Dari sekutu Prabowo Subianto dan Habib Rizieq, Anies kemudian berpaling dan jatuh dalam pelukan Ketua Umum Partai Nasional Demokrat (Nasdem) Surya Paloh. Nama terakhir inilah yang mencalonkan Anies sebagai presiden dan bahkan mencarikan jodoh calon wakil presiden, Cak Imin.

Berpindah-pindah afiliasi politik yang sangat ekstrim, sebenarnya telah dilakukan oleh Anies Baswedan sejak lama. Inkonsistensi ini bila kita runut lebih jauh telah terjadi jauh-jauh hari di masa lalu dalam "karir politik" Anies Baswedan. Pada waktu Anies masih mahasiswa, ia bergabung dengan Himpunan Mahasiswa Islam (HMI) Majelis Penyelamat Organisasi MPO. HMI MPO adalah HMI sempalan yang menentang asas tunggal Pancasila pada masa Orde Baru. HMI MPO berseberangan dengan HMI Dipo (sekretariatnya di Jl Diponegoro, Jakarta) yang menerima asas tunggal Pancasila.

Sikap HMI Dipo yang menerima Pancasila itu mendapat dukungan dari tokoh alumni HMI Prof Nurcholish Madjid (Cak Nur). Cak Nur bersama KH Abdurrahman Wahid (Gus Dur) pada waktu itu berusaha untuk meyakinkan kalangan Islam agar menerima Pancasila. Walhasil Cak Nur dan Gus Dur justru mendapat tentangan dari sebagian umat Islam sendiri.
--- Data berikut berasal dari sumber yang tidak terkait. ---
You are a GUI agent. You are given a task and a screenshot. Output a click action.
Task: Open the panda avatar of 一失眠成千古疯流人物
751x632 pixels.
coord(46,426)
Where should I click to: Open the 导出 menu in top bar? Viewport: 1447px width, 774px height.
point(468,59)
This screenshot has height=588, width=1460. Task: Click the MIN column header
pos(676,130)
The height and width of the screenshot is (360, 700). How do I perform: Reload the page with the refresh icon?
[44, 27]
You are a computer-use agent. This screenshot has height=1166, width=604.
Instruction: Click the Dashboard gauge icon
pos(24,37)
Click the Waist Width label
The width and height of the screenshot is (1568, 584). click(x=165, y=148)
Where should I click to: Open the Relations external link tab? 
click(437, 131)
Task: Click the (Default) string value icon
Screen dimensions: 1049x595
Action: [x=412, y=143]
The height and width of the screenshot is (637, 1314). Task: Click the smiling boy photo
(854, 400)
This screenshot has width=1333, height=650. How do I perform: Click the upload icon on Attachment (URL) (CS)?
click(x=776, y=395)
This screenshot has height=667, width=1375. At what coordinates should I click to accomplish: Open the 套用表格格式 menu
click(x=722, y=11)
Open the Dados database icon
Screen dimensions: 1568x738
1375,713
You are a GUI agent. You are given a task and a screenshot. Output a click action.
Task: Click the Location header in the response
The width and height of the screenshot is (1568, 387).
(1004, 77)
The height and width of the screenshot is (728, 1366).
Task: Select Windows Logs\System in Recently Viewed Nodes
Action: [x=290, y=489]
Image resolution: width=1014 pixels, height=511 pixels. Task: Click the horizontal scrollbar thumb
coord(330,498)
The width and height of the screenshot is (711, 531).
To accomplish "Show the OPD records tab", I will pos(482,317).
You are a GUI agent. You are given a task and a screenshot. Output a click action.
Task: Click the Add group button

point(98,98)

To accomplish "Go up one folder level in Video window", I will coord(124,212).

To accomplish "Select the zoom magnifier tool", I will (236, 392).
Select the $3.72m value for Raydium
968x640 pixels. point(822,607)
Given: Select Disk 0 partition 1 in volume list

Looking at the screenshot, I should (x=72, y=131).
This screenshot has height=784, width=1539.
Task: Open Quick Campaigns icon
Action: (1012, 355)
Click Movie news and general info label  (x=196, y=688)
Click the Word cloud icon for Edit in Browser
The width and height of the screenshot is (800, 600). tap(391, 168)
Setelah Anies menyelesaikan studinya, kemudian bekerja sebagai dosen dan kemudian sukses meniti karir sebagai rektor di Universitas Paramadina. Perguruan tinggi ini didirikan oleh Yayasan Paramadina dimana Cak Nur adalah pendiri dari yayasan dan universitas Paramadina. Di sini kita melihat perubahan pandangan Anies dari menentang asas tunggal Pancasila kemudian beralih kepada kelompok pendukung Pancasila.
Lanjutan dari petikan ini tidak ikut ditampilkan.